> [Input data]

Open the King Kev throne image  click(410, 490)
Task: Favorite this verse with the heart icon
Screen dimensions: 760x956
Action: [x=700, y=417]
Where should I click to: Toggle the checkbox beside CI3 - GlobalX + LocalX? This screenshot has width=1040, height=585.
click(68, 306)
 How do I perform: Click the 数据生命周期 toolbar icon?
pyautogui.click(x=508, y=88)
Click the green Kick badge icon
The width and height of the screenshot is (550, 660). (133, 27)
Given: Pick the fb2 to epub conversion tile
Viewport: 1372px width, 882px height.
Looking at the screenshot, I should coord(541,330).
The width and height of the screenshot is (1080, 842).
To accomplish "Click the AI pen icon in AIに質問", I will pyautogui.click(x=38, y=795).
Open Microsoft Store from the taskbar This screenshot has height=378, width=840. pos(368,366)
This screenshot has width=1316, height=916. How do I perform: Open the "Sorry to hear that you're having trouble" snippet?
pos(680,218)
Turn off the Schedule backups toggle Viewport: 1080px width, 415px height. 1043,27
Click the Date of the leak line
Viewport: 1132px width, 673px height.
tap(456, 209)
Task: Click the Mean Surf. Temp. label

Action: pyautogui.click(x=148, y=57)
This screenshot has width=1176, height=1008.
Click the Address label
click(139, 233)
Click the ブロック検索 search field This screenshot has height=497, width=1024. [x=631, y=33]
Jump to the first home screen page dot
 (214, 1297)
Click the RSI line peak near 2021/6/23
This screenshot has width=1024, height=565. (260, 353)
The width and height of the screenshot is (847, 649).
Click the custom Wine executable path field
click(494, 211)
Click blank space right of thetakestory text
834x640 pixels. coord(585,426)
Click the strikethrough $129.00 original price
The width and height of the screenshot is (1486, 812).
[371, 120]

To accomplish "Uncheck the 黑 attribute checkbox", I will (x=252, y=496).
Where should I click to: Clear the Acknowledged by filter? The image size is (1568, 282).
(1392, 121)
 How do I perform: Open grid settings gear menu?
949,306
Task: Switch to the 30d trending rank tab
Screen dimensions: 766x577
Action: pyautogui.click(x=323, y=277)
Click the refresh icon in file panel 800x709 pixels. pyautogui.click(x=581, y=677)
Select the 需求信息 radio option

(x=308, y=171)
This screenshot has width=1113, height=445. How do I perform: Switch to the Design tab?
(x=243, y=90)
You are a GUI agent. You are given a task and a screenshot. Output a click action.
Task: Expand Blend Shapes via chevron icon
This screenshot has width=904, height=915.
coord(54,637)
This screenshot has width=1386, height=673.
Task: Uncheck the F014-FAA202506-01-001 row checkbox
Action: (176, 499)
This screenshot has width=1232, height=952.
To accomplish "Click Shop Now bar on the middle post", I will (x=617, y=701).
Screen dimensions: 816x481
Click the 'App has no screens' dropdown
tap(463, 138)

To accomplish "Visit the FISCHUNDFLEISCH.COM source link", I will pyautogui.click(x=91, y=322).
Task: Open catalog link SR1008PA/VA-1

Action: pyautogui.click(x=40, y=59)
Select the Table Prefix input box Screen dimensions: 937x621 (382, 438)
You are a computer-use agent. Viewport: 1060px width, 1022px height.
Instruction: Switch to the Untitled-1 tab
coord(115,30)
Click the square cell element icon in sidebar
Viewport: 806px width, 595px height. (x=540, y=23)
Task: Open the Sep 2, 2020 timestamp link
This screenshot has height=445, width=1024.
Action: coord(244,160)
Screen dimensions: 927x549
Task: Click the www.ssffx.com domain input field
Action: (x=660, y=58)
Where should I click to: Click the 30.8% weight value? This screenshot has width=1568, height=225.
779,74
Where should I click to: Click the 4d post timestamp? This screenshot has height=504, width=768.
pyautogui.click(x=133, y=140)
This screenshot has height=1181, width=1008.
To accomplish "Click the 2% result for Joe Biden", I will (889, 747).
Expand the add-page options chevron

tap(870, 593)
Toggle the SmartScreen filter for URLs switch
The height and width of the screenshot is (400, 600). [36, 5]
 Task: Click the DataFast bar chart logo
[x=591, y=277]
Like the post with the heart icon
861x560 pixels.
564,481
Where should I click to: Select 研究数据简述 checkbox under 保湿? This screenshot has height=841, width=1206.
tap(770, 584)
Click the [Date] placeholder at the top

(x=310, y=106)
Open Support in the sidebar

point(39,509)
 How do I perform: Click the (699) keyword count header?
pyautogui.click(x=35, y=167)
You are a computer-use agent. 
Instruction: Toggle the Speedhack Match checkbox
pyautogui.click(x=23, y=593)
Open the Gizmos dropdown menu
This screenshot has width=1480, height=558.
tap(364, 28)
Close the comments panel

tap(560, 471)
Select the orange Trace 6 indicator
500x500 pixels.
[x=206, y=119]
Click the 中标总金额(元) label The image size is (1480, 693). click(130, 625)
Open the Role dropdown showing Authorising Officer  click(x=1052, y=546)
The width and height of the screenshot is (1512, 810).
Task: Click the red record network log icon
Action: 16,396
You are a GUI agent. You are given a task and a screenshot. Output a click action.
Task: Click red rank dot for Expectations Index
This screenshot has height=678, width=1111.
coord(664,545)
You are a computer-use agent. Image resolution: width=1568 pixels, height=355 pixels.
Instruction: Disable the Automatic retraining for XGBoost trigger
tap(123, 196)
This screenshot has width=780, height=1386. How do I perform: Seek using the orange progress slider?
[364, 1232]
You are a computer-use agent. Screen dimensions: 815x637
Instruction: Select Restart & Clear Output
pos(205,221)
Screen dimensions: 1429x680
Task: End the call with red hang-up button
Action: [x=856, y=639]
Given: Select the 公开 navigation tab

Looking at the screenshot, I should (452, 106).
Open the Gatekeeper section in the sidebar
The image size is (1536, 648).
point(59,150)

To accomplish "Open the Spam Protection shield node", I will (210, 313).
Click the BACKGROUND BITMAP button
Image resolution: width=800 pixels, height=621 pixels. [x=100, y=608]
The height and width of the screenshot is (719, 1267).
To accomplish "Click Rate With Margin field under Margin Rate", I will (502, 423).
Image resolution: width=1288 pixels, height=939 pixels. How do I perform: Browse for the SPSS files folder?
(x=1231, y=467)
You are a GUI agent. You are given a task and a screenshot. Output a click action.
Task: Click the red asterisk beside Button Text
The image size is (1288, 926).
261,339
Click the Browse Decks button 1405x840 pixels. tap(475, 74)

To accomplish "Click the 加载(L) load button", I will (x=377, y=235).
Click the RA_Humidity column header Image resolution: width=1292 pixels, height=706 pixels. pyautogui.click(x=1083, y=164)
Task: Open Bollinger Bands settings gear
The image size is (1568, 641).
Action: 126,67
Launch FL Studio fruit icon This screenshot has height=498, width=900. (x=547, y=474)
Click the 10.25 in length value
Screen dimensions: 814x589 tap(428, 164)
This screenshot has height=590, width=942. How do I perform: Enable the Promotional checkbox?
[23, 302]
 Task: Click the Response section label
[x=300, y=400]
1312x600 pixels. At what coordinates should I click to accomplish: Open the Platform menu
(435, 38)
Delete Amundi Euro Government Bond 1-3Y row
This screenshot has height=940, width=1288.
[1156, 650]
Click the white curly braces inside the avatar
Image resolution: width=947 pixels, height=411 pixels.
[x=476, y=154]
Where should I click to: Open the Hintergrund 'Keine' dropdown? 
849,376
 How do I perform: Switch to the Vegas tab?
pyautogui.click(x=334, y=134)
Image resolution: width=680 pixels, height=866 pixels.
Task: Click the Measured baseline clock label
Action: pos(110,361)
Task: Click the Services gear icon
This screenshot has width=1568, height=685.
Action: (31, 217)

> [Problem description]
Reproduce the listing above verbatim, from first line to last.

> [Reply]
Open the King Kev throne image  click(410, 490)
Task: Favorite this verse with the heart icon
Screen dimensions: 760x956
Action: [x=700, y=417]
Where should I click to: Toggle the checkbox beside CI3 - GlobalX + LocalX? This screenshot has width=1040, height=585.
click(68, 306)
 How do I perform: Click the 数据生命周期 toolbar icon?
pyautogui.click(x=508, y=88)
Click the green Kick badge icon
The width and height of the screenshot is (550, 660). (133, 27)
Given: Pick the fb2 to epub conversion tile
Viewport: 1372px width, 882px height.
Looking at the screenshot, I should coord(541,330).
The width and height of the screenshot is (1080, 842).
To accomplish "Click the AI pen icon in AIに質問", I will pyautogui.click(x=38, y=795).
Open Microsoft Store from the taskbar This screenshot has height=378, width=840. pos(368,366)
This screenshot has width=1316, height=916. How do I perform: Open the "Sorry to hear that you're having trouble" snippet?
pos(680,218)
Turn off the Schedule backups toggle Viewport: 1080px width, 415px height. 1043,27
Click the Date of the leak line
Viewport: 1132px width, 673px height.
tap(456, 209)
Task: Click the Mean Surf. Temp. label

Action: pyautogui.click(x=148, y=57)
This screenshot has width=1176, height=1008.
Click the Address label
click(139, 233)
Click the ブロック検索 search field This screenshot has height=497, width=1024. [x=631, y=33]
Jump to the first home screen page dot
 (214, 1297)
Click the RSI line peak near 2021/6/23
This screenshot has width=1024, height=565. (260, 353)
The width and height of the screenshot is (847, 649).
Click the custom Wine executable path field
click(494, 211)
Click blank space right of thetakestory text
834x640 pixels. coord(585,426)
Click the strikethrough $129.00 original price
The width and height of the screenshot is (1486, 812).
[371, 120]

To accomplish "Uncheck the 黑 attribute checkbox", I will (x=252, y=496).
Where should I click to: Clear the Acknowledged by filter? The image size is (1568, 282).
(1392, 121)
 How do I perform: Open grid settings gear menu?
949,306
Task: Switch to the 30d trending rank tab
Screen dimensions: 766x577
Action: pyautogui.click(x=323, y=277)
Click the refresh icon in file panel 800x709 pixels. pyautogui.click(x=581, y=677)
Select the 需求信息 radio option

(x=308, y=171)
This screenshot has width=1113, height=445. How do I perform: Switch to the Design tab?
(x=243, y=90)
You are a GUI agent. You are given a task and a screenshot. Output a click action.
Task: Expand Blend Shapes via chevron icon
This screenshot has width=904, height=915.
coord(54,637)
This screenshot has width=1386, height=673.
Task: Uncheck the F014-FAA202506-01-001 row checkbox
Action: (176, 499)
This screenshot has width=1232, height=952.
To accomplish "Click Shop Now bar on the middle post", I will (x=617, y=701).
Screen dimensions: 816x481
Click the 'App has no screens' dropdown
tap(463, 138)

To accomplish "Visit the FISCHUNDFLEISCH.COM source link", I will pyautogui.click(x=91, y=322).
Task: Open catalog link SR1008PA/VA-1

Action: pyautogui.click(x=40, y=59)
Select the Table Prefix input box Screen dimensions: 937x621 (382, 438)
You are a computer-use agent. Viewport: 1060px width, 1022px height.
Instruction: Switch to the Untitled-1 tab
coord(115,30)
Click the square cell element icon in sidebar
Viewport: 806px width, 595px height. (x=540, y=23)
Task: Open the Sep 2, 2020 timestamp link
This screenshot has height=445, width=1024.
Action: coord(244,160)
Screen dimensions: 927x549
Task: Click the www.ssffx.com domain input field
Action: (x=660, y=58)
Where should I click to: Click the 30.8% weight value? This screenshot has width=1568, height=225.
779,74
Where should I click to: Click the 4d post timestamp? This screenshot has height=504, width=768.
pyautogui.click(x=133, y=140)
This screenshot has height=1181, width=1008.
To accomplish "Click the 2% result for Joe Biden", I will (889, 747).
Expand the add-page options chevron

tap(870, 593)
Toggle the SmartScreen filter for URLs switch
The height and width of the screenshot is (400, 600). [36, 5]
 Task: Click the DataFast bar chart logo
[x=591, y=277]
Like the post with the heart icon
861x560 pixels.
564,481
Where should I click to: Select 研究数据简述 checkbox under 保湿? This screenshot has height=841, width=1206.
tap(770, 584)
Click the [Date] placeholder at the top

(x=310, y=106)
Open Support in the sidebar

point(39,509)
 How do I perform: Click the (699) keyword count header?
pyautogui.click(x=35, y=167)
You are a computer-use agent. 
Instruction: Toggle the Speedhack Match checkbox
pyautogui.click(x=23, y=593)
Open the Gizmos dropdown menu
This screenshot has width=1480, height=558.
tap(364, 28)
Close the comments panel

tap(560, 471)
Select the orange Trace 6 indicator
500x500 pixels.
[x=206, y=119]
Click the 中标总金额(元) label The image size is (1480, 693). click(130, 625)
Open the Role dropdown showing Authorising Officer  click(x=1052, y=546)
The width and height of the screenshot is (1512, 810).
Task: Click the red record network log icon
Action: 16,396
You are a GUI agent. You are given a task and a screenshot. Output a click action.
Task: Click red rank dot for Expectations Index
This screenshot has height=678, width=1111.
coord(664,545)
You are a computer-use agent. Image resolution: width=1568 pixels, height=355 pixels.
Instruction: Disable the Automatic retraining for XGBoost trigger
tap(123, 196)
This screenshot has width=780, height=1386. How do I perform: Seek using the orange progress slider?
[364, 1232]
You are a computer-use agent. Screen dimensions: 815x637
Instruction: Select Restart & Clear Output
pos(205,221)
Screen dimensions: 1429x680
Task: End the call with red hang-up button
Action: [x=856, y=639]
Given: Select the 公开 navigation tab

Looking at the screenshot, I should (452, 106).
Open the Gatekeeper section in the sidebar
The image size is (1536, 648).
point(59,150)

To accomplish "Open the Spam Protection shield node", I will (210, 313).
Click the BACKGROUND BITMAP button
Image resolution: width=800 pixels, height=621 pixels. [x=100, y=608]
The height and width of the screenshot is (719, 1267).
To accomplish "Click Rate With Margin field under Margin Rate", I will (502, 423).
Image resolution: width=1288 pixels, height=939 pixels. How do I perform: Browse for the SPSS files folder?
(x=1231, y=467)
You are a GUI agent. You are given a task and a screenshot. Output a click action.
Task: Click the red asterisk beside Button Text
The image size is (1288, 926).
261,339
Click the Browse Decks button 1405x840 pixels. tap(475, 74)

To accomplish "Click the 加载(L) load button", I will (x=377, y=235).
Click the RA_Humidity column header Image resolution: width=1292 pixels, height=706 pixels. pyautogui.click(x=1083, y=164)
Task: Open Bollinger Bands settings gear
The image size is (1568, 641).
Action: 126,67
Launch FL Studio fruit icon This screenshot has height=498, width=900. (x=547, y=474)
Click the 10.25 in length value
Screen dimensions: 814x589 tap(428, 164)
This screenshot has height=590, width=942. How do I perform: Enable the Promotional checkbox?
[23, 302]
 Task: Click the Response section label
[x=300, y=400]
1312x600 pixels. At what coordinates should I click to accomplish: Open the Platform menu
(435, 38)
Delete Amundi Euro Government Bond 1-3Y row
This screenshot has height=940, width=1288.
[1156, 650]
Click the white curly braces inside the avatar
Image resolution: width=947 pixels, height=411 pixels.
[x=476, y=154]
Where should I click to: Open the Hintergrund 'Keine' dropdown? 
849,376
 How do I perform: Switch to the Vegas tab?
pyautogui.click(x=334, y=134)
Image resolution: width=680 pixels, height=866 pixels.
Task: Click the Measured baseline clock label
Action: pos(110,361)
Task: Click the Services gear icon
This screenshot has width=1568, height=685.
Action: (31, 217)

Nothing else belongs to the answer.